Display each line of the entries below that contains the word "Select".

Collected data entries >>
....

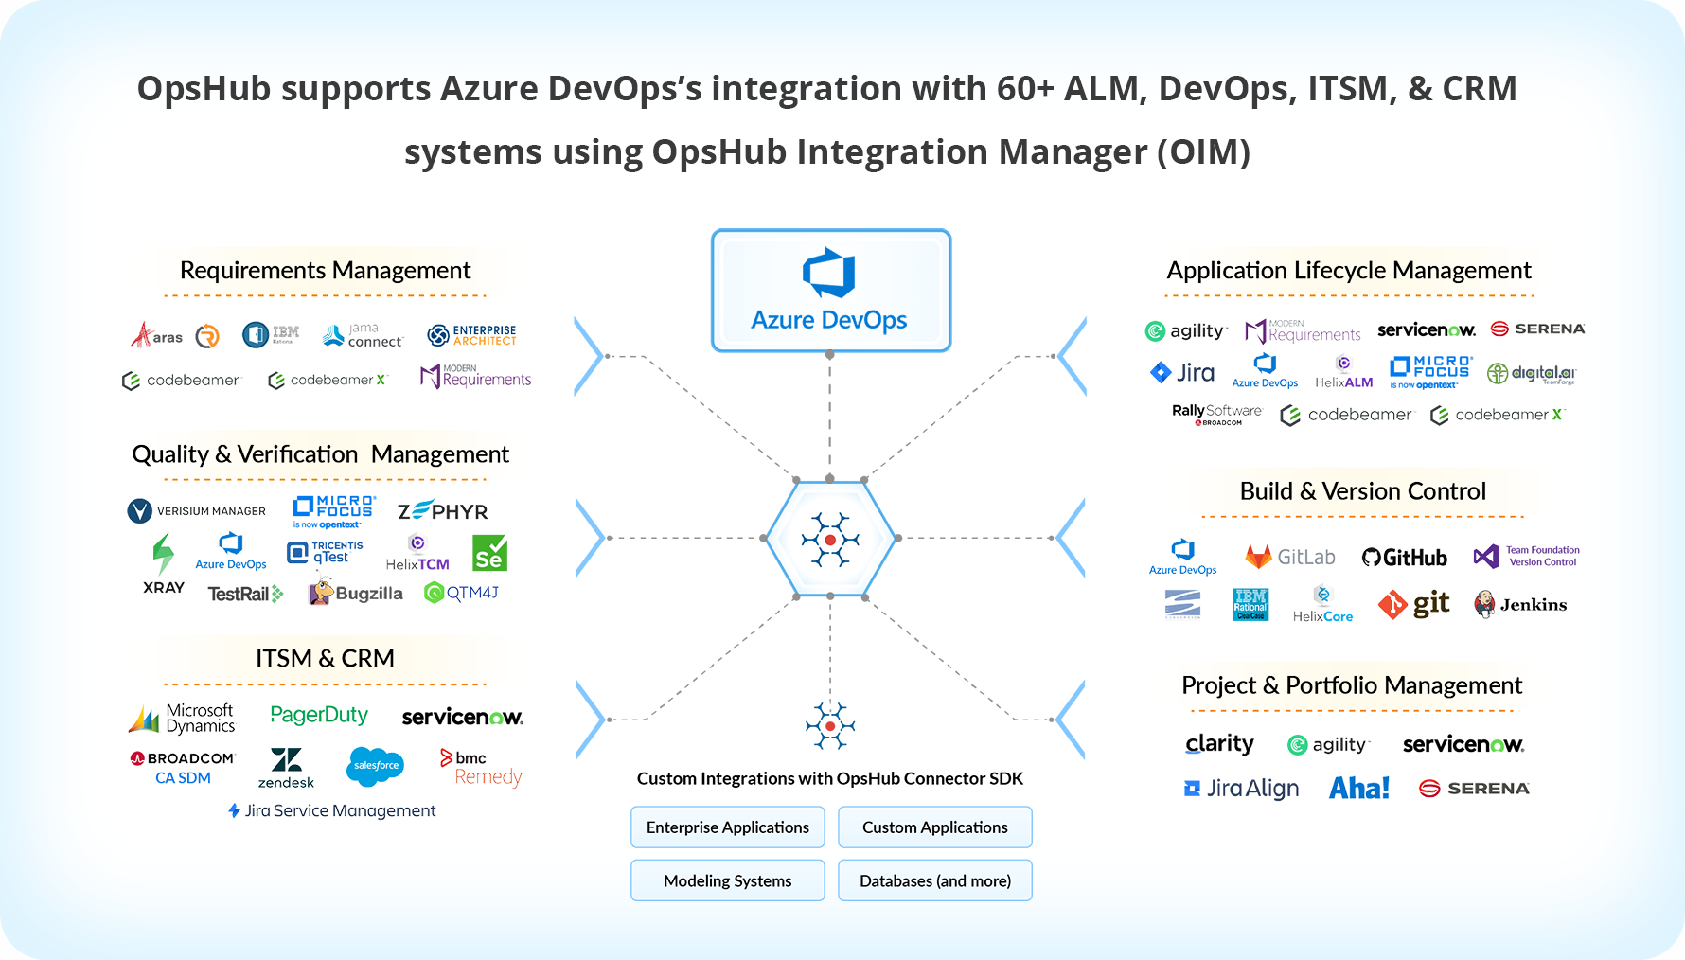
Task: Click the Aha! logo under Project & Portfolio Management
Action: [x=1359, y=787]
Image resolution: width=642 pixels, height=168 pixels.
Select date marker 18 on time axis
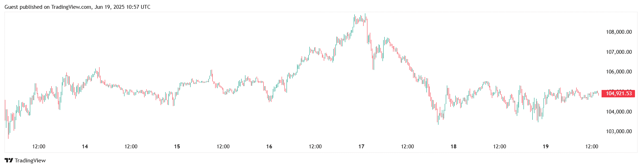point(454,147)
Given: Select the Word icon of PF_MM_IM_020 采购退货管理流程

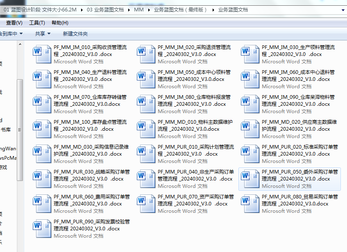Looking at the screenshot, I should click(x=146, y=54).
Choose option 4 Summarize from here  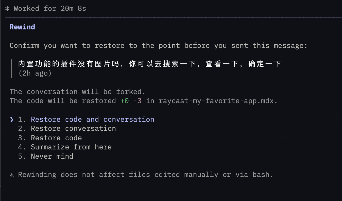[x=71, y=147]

....

REPLY >>
Select date marker 18 on time axis
Given: Select the Word icon of PF_MM_IM_020 采购退货管理流程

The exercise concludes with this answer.